BEGIN DATA UNDER STUDY

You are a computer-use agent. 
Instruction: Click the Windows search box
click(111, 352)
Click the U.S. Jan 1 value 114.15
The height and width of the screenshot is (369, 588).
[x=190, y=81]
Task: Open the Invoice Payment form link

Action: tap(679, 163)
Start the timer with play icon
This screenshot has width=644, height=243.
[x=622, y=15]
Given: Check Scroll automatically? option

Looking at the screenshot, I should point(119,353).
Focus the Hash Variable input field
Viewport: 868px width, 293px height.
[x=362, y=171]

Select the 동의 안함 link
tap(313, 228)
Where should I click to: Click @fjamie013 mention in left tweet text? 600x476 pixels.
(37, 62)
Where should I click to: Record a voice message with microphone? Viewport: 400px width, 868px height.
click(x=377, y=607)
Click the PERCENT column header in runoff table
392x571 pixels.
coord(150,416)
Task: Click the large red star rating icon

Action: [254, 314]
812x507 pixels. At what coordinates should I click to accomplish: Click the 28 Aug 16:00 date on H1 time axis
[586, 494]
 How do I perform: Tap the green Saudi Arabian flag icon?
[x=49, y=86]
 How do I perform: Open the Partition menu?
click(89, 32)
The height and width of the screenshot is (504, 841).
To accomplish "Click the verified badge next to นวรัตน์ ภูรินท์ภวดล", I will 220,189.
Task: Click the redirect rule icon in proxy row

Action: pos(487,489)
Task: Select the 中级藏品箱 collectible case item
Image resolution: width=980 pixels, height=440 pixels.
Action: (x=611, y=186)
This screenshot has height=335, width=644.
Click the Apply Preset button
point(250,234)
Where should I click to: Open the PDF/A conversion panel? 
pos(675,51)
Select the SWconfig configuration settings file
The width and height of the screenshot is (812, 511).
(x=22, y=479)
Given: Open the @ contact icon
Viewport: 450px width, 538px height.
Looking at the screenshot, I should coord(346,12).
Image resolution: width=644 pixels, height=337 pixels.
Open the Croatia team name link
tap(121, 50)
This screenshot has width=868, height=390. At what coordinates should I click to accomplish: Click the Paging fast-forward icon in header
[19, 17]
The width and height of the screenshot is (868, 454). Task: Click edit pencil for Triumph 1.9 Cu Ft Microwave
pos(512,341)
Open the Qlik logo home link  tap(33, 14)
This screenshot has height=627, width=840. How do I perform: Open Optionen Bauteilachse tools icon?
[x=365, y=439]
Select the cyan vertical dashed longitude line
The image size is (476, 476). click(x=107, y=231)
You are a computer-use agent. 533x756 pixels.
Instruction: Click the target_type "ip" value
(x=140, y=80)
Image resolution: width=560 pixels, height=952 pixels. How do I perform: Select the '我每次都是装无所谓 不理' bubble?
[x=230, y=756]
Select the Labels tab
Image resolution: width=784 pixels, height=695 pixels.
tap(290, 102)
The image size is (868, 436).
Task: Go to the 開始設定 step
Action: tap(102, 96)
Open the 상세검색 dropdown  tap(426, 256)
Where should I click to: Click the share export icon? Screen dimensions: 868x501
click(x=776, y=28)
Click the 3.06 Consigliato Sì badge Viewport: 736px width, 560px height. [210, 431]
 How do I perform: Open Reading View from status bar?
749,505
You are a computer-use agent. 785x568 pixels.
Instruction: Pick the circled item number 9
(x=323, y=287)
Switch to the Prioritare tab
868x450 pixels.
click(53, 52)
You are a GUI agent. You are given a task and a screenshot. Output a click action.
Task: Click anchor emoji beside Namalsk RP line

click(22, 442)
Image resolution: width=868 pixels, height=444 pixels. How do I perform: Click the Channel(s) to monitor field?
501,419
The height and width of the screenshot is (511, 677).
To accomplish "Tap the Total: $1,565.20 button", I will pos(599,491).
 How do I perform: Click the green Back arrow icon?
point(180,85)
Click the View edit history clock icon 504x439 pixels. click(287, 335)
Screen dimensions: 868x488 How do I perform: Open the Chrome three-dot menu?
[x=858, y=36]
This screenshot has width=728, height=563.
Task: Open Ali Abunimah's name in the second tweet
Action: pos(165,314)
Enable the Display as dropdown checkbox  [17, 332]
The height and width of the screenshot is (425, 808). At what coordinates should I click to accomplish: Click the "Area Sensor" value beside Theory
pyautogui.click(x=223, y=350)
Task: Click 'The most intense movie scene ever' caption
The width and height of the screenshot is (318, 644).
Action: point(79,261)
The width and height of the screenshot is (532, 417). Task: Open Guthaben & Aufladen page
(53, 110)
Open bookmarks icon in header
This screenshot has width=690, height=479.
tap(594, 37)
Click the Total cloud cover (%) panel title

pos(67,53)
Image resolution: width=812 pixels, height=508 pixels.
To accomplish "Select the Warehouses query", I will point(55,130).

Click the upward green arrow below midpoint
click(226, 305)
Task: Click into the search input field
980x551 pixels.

END DATA UNDER STUDY

» YOUR INSTRUCTIONS
From the line with "Image resolution: width=812" through the last line of the records, set down every line exactly as written and leave out all others.

» ANSWER BOX
Image resolution: width=812 pixels, height=508 pixels.
To accomplish "Select the Warehouses query", I will point(55,130).

Click the upward green arrow below midpoint
click(226, 305)
Task: Click into the search input field
980x551 pixels.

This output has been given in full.